By Andrew Williams --
In a second case involving the Hatch-Waxman regulatory scheme decided by the Federal Circuit on Monday, the Court held in Bayer Schering Pharma AG v. Lupin, Ltd. that for an ANDA filing to infringe a method-of-use claim, the proposed label must indicate that the FDA has determined that the drug is safe and effective for the claimed method. Judge Newman dissented, however, because the District Court had made this determination on the pleadings but failed to conduct a standard infringement analysis. Instead, Judge Newman believed the question should have been whether the sale or use of the generic equivalent, in accordance with the representations in the ANDA, would infringe the claims of the patents, which should have at least proceeded past the pleading stage.
As background, when a pharmaceutical company files a New Drug Application (NDA) with the FDA seeking approval to market a new drug, it is required to identify every patent that claims the drug or use of the drug that could reasonably be asserted in an infringement action.
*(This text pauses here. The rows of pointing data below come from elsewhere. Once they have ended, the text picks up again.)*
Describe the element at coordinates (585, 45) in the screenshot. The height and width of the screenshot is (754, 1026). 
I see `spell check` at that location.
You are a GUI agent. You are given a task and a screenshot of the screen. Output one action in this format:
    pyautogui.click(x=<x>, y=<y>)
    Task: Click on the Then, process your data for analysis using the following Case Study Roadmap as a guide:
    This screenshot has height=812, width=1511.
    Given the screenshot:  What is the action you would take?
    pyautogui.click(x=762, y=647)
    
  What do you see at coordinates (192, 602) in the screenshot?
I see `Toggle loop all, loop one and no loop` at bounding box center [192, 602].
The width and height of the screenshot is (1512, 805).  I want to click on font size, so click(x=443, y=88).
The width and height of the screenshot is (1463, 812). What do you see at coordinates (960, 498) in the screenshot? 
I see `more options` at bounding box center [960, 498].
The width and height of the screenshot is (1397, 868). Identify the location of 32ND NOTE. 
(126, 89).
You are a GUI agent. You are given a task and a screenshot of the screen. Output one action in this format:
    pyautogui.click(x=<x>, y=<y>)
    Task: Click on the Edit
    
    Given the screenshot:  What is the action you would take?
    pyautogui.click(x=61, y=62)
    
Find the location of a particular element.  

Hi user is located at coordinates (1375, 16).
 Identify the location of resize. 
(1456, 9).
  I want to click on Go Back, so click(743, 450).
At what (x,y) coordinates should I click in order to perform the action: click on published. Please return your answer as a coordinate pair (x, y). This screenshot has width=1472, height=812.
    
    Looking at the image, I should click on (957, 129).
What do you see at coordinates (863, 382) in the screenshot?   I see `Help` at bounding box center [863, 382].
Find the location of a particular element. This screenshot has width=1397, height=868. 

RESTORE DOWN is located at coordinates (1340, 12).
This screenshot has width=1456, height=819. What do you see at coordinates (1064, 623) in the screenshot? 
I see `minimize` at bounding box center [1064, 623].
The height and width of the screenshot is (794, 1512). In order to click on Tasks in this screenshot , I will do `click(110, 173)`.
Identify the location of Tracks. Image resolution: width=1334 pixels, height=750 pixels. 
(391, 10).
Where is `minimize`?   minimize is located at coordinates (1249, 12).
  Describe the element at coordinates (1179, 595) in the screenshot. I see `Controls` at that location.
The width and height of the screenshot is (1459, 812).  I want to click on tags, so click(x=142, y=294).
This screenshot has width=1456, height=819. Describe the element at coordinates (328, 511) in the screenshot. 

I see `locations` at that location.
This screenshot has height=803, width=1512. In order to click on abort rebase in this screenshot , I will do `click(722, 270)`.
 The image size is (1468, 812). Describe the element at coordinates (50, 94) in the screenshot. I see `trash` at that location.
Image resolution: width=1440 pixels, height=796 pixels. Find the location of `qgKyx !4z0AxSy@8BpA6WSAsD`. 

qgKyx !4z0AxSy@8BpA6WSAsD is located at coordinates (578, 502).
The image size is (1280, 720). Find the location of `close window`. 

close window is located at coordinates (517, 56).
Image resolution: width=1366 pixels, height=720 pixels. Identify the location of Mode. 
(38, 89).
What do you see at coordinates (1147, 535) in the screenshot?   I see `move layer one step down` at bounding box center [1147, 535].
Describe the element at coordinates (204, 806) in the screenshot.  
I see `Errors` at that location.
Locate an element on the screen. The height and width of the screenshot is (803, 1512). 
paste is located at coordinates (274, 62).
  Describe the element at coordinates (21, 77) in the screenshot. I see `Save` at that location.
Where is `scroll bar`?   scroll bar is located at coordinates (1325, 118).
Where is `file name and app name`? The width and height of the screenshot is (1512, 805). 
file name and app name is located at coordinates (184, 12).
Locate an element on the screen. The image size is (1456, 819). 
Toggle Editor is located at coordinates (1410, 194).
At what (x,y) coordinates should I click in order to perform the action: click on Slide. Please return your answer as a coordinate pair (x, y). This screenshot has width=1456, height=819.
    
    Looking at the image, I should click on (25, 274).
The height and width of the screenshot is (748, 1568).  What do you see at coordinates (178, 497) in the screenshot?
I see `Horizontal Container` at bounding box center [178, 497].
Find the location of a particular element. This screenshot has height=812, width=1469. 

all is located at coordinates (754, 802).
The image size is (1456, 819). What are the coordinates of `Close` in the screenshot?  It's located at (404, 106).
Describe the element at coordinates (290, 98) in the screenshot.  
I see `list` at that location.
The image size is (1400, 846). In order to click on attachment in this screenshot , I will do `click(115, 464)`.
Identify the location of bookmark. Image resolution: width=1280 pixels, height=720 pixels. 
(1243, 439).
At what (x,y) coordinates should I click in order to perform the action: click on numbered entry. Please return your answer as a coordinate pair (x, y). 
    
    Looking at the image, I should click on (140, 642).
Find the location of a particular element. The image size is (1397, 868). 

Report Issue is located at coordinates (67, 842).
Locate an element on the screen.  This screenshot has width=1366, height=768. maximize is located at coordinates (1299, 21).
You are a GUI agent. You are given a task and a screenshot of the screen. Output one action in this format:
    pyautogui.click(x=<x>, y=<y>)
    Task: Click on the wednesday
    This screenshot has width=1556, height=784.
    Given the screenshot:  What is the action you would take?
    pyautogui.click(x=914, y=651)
For method-of-use claims, the FDA regulations provide that the patents must claim "indications or other conditions of use that are described in the pending or approved application" (21 C.F.R. § 314.53(b)). These patents are then listed in the Orange Book. Anyone wanting to market a generic version of the drug before the expiration of any method-of-use patents must either state that it is not seeking approval of the claimed method, i.e., that it created a carve-out, (a section viii statement), or they must certify that the claim is either invalid or not infringed (a Paragraph IV certification). The filing of an ANDA with a Paragraph IV certification is a statutory act of infringement, which can give rise to a "Hatch-Waxman" litigation.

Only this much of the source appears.